Beim Mitlesen sind mir zwei Dinge aufgefallen. 1) Über die Jahre und das Studium habe ich meinen detailreichen Schreibstil und bunte, charakterisierende Formulierungen verloren. 2) Das Buch gefällt mir immer noch gut – bis auf ein paar Kleinigkeiten. Naja, etwa ab der Hälfte.

Beim gemeinsamen Lesen sind uns die Dinge aufgefallen, die nicht so gut sind. Wir haben uns neue Wege überlegt, die ganz andere Aspekte und letztlich ein auch für mich schöneres Ende herbeigeführt haben. Und nach meiner Ankündigung, das Buch zu überarbeiten, höre ich jetzt oft: „Wann fängst du mit Jillian an?“ (Jillian, die dazu entwickelte Protagonistin, hat es ihm besonders angetan.)

Und jetzt ist es soweit.
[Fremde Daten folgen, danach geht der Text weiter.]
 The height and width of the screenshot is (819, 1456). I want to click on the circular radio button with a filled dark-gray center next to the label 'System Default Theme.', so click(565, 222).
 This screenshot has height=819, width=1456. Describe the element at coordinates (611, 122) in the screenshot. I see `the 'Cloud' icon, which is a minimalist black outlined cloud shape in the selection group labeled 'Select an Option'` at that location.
Ich habe mir zwischen Arbeit und Privatleben ein bisschen Zeit verschafft, um mich auf das Manuskript zu stürzen, das mich seit dem ersten Gedanken begeistert. Und es passiert zum ersten Mal so richtig: Ich überarbeite. Und zwar nicht nur ein bisschen korrigieren, sondern mit gravierenden inhaltlichen Änderungen.

Wie überarbeiten andere?

Beim Überarbeiten geht jeder Autor auf seine eigene Weise vor. Einige überarbeiten schon im Schreibprozess, wenn sie sich am nächsten Tag wieder ran setzen und bevor sie anfangen, weiter zu tippen. Dann gibt es Überarbeitungen, wenn es fertig ist, nach den Testlesern, nach dem Lektorat. Vermutlich dauert das Überarbeiten länger als der erste Entwurf. Und gerade deshalb und weil ich Angst vor großen Änderungen hatte, habe ich es bisher nie so richtig gemacht.

Schritt 1: Ruhen lassen

Abstand zum Text gewinnen ist vermutlich der einzig logische Schritt, bevor es an die Überarbeitung geht. Quasi als Leser draufschauen, nicht als Autor.
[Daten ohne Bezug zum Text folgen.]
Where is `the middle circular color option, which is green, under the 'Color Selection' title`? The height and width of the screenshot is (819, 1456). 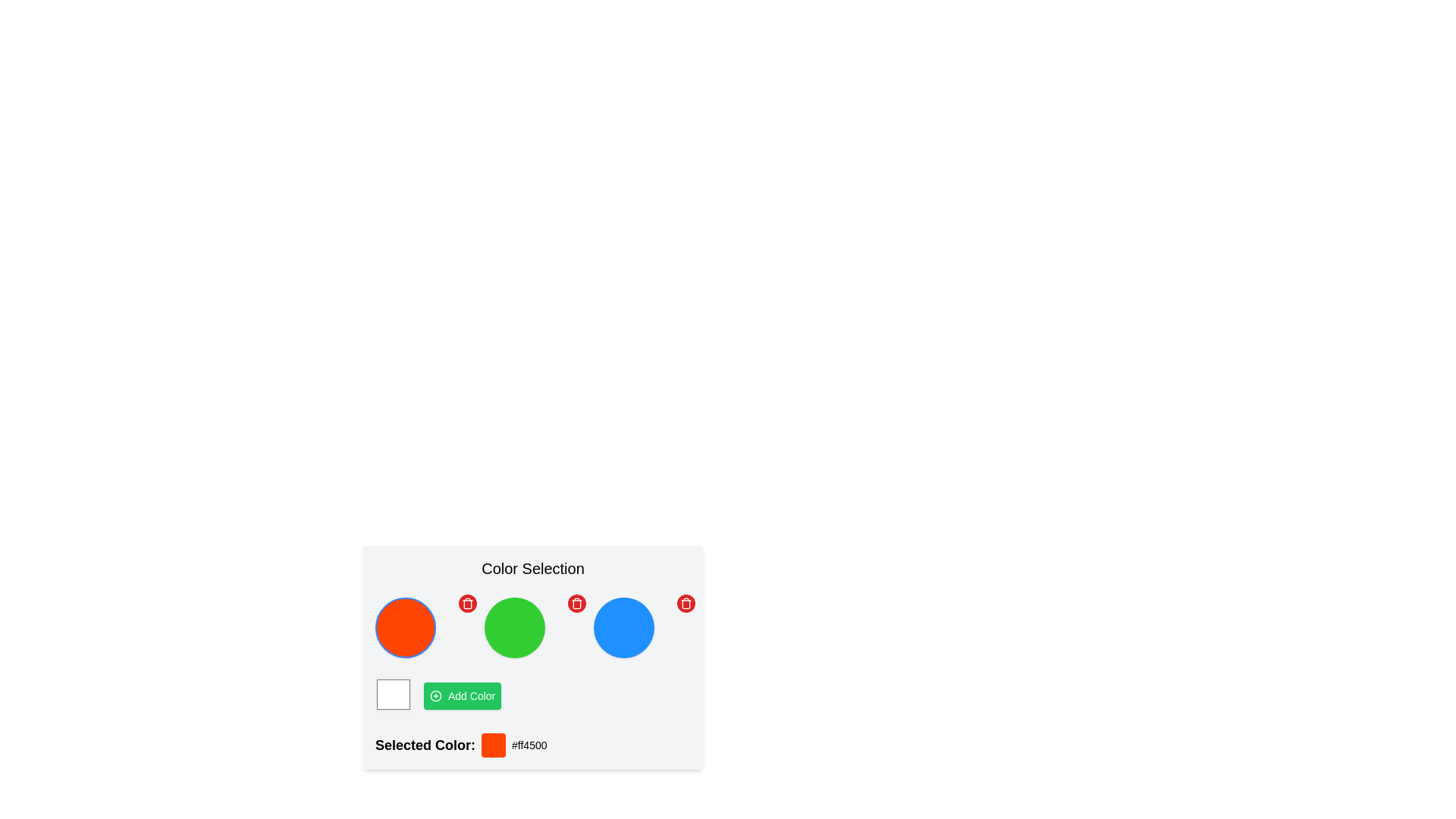
the middle circular color option, which is green, under the 'Color Selection' title is located at coordinates (532, 628).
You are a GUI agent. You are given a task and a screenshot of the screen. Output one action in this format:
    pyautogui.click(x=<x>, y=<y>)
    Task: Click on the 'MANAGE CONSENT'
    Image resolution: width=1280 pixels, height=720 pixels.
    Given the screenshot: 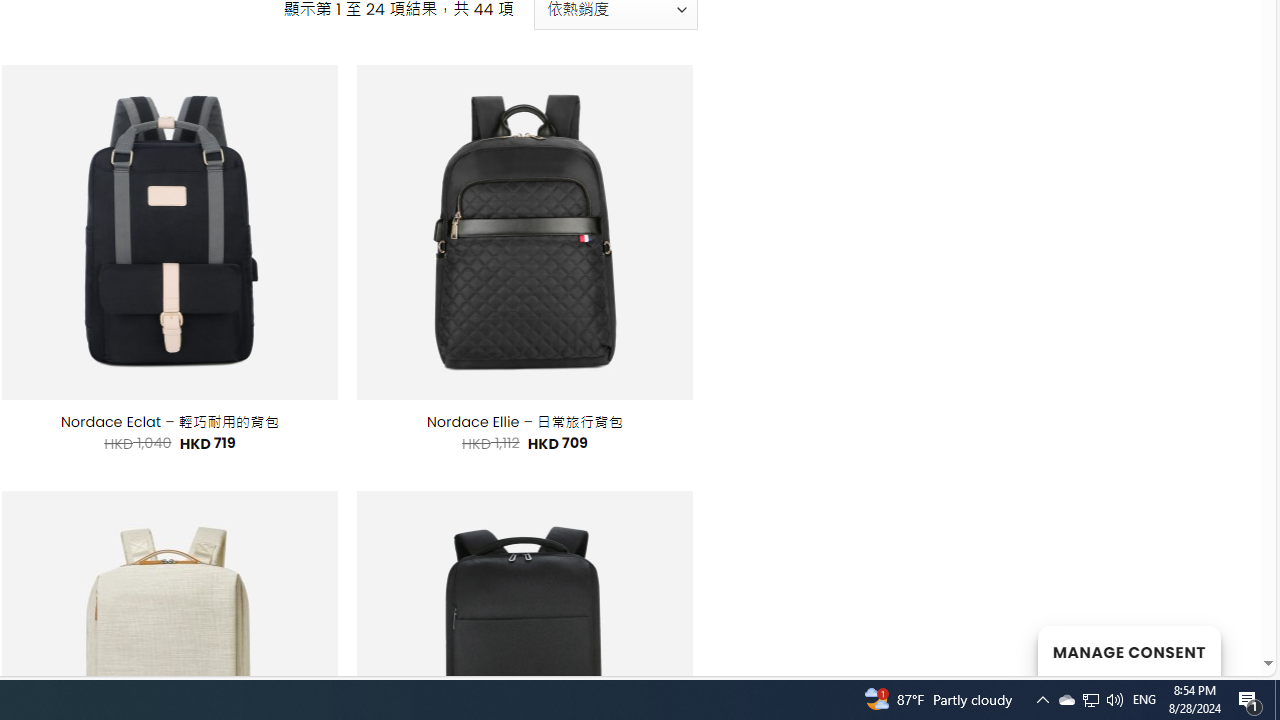 What is the action you would take?
    pyautogui.click(x=1128, y=650)
    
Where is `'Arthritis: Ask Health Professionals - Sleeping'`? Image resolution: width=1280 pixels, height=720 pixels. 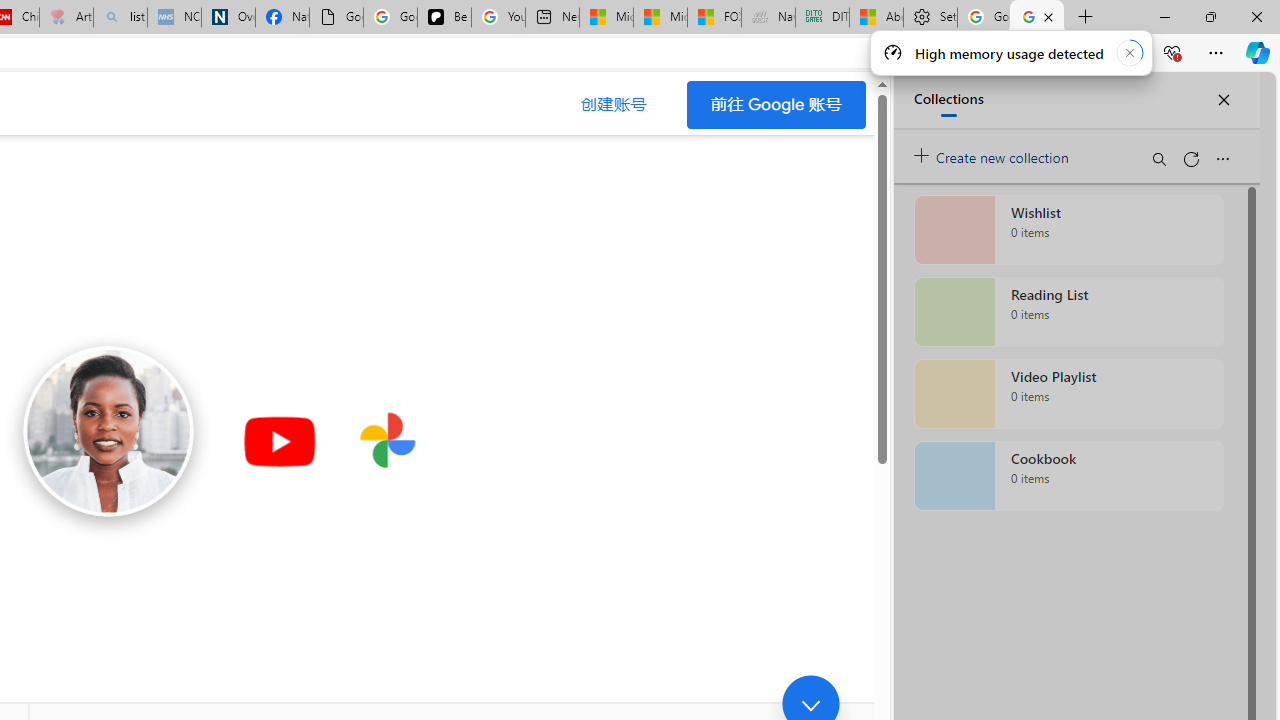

Die Schwächen sehen, die im Flow nicht aufgefallen sind. Vielleicht hast du in der Zwischenzeit manches von dem, was du getippt hast, sogar schon wieder vergessen und staunst jetzt nach einiger Zeit in der Schublade, was da aus deinen Fingern geflossen ist. Auf jeden Fall werden auch die Dinge (besser) auffallen, die noch nicht so saftig sind und Überarbeitung brauchen. Versetze dich in deinen Leser oder noch besser – wie mein Dozent einmal vorschlug – in deinen größten Konkurrenten.
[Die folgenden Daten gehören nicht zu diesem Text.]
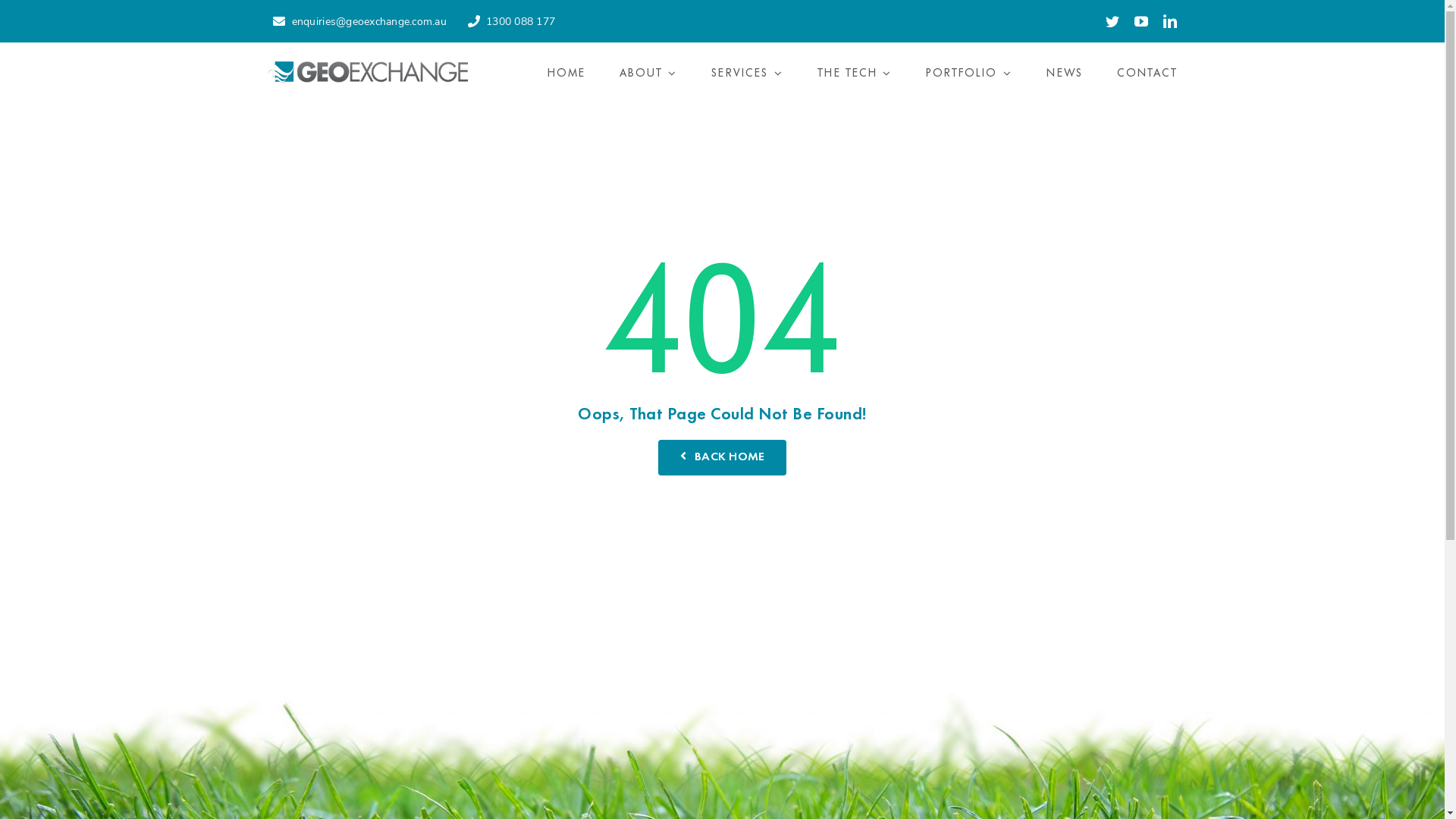  I want to click on 'enquiries@geoexchange.com.au', so click(356, 20).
Finde alles, bei dem dein Rivale sagen würde: „Das hätte ich aber anders gemacht.“

Schritt 2: Inhaltliche Überarbeitung

Bevor es an den Feinschliff geht, Füllwörter rausgeschmissen und Wortdopplungen ersetzt werden, muss erstmal die Geschichte stimmen. Also: Durchlesen. Komplett. Ohne direkt dran zu basteln. Einfach nur Notizen machen, wo etwas fehlt, stört, unangenehm auffällt, besser ausgedrückt werden kann, zu wenig Emotion oder ein zu konfliktloser Konflikt entstanden ist. Sind die Figuren stimmig? Und alle offenen Fragen geklärt? Gibt es Logikfehler?

In meiner Rohfassung heißt es einmal, der Protagonist Leif wird mit einem Fleischermesser aufgeschnitten, einige Seiten später war es dann aber eine Handkreissäge. Auch Dialoge, Figurenentwicklung, Erzählperspektive – passt alles so zum Roman?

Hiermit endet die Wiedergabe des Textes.